──────── Dataset

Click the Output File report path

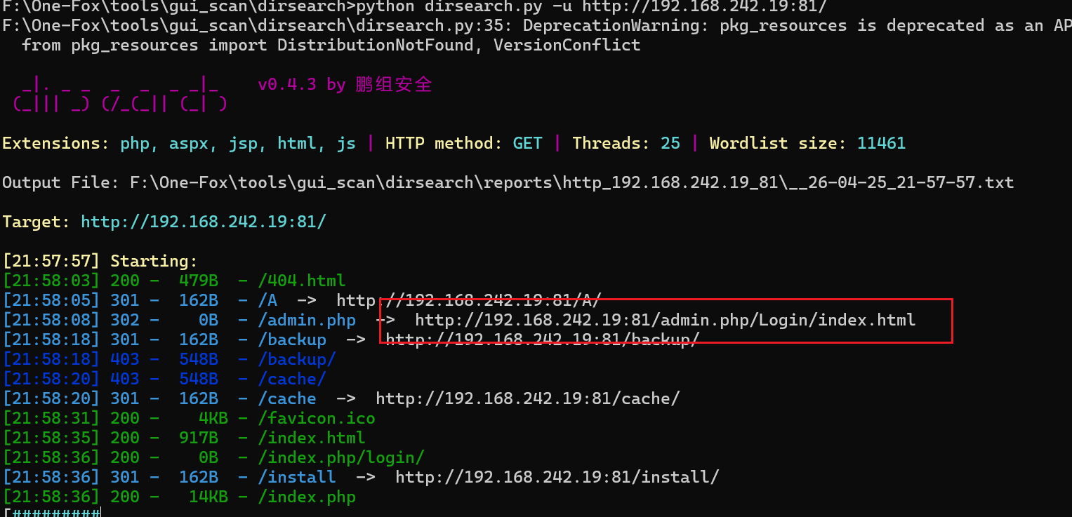click(x=571, y=182)
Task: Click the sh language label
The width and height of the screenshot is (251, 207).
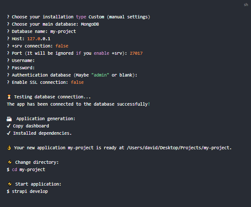Action: (x=246, y=5)
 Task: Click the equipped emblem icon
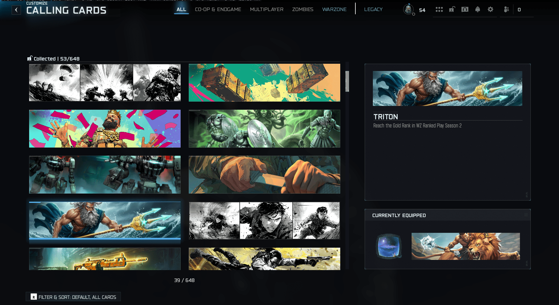pos(389,246)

────────────────

:: Stated goal ::
Duplicate every line of the listing above verbatim, omitting the pictures.

:: Result below ::
Click the Output File report path

click(x=571, y=182)
Task: Click the sh language label
The width and height of the screenshot is (251, 207).
Action: (x=246, y=5)
 Task: Click the equipped emblem icon
pos(389,246)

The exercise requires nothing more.